Loss of a loved one is a very specific event, intelligence is a very broad idea that isn't even well defined. I have no idea what this means: "concepts on orders of magnitude higher levels than hormones". I guess your intelligence is just much higher than mine.
Putting aside that they are not optimized but just happen to have an effect, would you claim that these are the only things that affect happiness/its relevant chemicals?
I'm sorry, but I don't think that makes sense, and that it's pretty obvious that it doesn't.
I don't have experience with cocaine, but as a Bavarian I made plenty of experience with alcohol. I've never been addicted, but I had my fair share of Oktoberfest and beer garden visits. And yet you don't see my optimizing my life around it. In fact, nowadays I have a beer every few months if even, simply because most of my hobbies don't work well with alcohol.
As for cocaine: As I said, no experience, but it appears to me that even very wealthy people who probably consume it also still do other things in life, despite not having to for income etc.

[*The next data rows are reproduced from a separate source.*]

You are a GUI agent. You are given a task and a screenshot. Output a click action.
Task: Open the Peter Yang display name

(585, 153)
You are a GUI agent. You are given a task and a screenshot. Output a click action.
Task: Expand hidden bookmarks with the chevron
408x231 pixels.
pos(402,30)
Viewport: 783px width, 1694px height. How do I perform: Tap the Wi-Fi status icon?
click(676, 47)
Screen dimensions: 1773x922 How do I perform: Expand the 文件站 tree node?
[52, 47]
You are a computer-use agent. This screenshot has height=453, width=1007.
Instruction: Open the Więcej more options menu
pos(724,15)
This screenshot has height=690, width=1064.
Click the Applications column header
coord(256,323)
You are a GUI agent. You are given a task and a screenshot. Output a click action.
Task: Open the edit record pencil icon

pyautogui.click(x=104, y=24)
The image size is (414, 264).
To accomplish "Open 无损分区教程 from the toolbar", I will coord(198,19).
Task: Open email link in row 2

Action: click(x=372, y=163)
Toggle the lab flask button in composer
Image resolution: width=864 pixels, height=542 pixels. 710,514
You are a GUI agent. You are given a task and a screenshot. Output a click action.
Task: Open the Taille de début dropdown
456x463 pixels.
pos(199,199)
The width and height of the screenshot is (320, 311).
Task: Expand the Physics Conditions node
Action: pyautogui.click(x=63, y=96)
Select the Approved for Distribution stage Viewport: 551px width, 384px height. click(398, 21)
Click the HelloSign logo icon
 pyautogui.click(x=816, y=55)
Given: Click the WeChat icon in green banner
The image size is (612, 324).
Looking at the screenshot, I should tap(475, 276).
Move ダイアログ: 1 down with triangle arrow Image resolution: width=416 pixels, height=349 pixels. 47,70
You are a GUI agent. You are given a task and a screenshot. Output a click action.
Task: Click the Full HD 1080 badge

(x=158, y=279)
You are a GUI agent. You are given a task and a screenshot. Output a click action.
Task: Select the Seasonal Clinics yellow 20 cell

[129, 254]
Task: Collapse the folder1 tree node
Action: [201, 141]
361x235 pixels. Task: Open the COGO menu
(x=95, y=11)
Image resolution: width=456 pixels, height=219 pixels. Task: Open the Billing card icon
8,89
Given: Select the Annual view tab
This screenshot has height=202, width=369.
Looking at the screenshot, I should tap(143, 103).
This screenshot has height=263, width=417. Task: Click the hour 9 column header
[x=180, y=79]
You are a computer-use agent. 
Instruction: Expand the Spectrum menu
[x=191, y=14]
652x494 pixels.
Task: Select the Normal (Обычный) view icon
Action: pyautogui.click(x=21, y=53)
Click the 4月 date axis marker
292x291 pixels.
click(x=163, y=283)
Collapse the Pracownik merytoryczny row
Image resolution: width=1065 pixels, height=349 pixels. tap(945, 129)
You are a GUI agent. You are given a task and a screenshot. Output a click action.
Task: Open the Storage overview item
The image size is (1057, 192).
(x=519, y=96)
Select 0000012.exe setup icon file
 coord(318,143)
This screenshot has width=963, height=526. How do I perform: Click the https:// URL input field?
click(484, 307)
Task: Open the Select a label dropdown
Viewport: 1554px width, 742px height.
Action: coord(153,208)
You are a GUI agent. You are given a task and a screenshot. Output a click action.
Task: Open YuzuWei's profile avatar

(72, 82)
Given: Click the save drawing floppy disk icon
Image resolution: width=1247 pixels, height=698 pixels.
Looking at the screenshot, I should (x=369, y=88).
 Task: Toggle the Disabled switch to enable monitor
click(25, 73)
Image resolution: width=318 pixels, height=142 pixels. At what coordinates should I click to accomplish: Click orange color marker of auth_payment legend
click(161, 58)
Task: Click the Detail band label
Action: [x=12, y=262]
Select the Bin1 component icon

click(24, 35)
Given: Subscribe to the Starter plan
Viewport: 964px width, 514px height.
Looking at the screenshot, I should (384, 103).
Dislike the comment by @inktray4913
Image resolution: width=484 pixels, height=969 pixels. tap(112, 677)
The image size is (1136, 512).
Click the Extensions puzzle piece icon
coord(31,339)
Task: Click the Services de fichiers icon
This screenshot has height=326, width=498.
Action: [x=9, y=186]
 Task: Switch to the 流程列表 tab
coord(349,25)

In my experience that is the case. I haven't gone to the gym for a few weeks now, because after years of doing it, I no longer feel anything. I go to Walmart every day and buy Apple juice and Kit Kat, and that does very little, incomparable to taking pleasure-optimized drugs.
You just get used to chemicals as well and need more and more, and stronger ones. Alcoholics are not happy when drinking, they are miserable if they are not drinking. That's a completely different world.
The widely held notion that happiness (or lack thereof) is simply the result of chemical (im)balances is one of the greatest PR victories of the pharmaceutical industry.
Happiness chemicals are the end result, and end result we cannot cause directly, anyway. What leads you there, how the process involves your particular brain and environment, and how it acts as a feedback loop are a higher concern.
Even if one day you could just squirt the cocktail directly into your receptors or otherwise trick them, there's more to happiness as a part of life than turning yourself into a vegetable, but I digress.
But then there's cases where an intelligent person can devise a perfect plan to reach happiness. Do the right habits, sleep, diet, exercise, relationships, therapy, medications, do everything according to science that should make us happy. But still never be "happy" or feel "satisfied".
Are you not aware that many psych drugs that modify brain chemistry fail to work for people? Even when they are tested to have adequate or high levels?
chemicals are released by one part of the brain and interpreted by another. the parts of the brain that release those chemicals release it when that part of the brain is stimulated. this kind of mental stimulation can be heavily reliant on quality of life.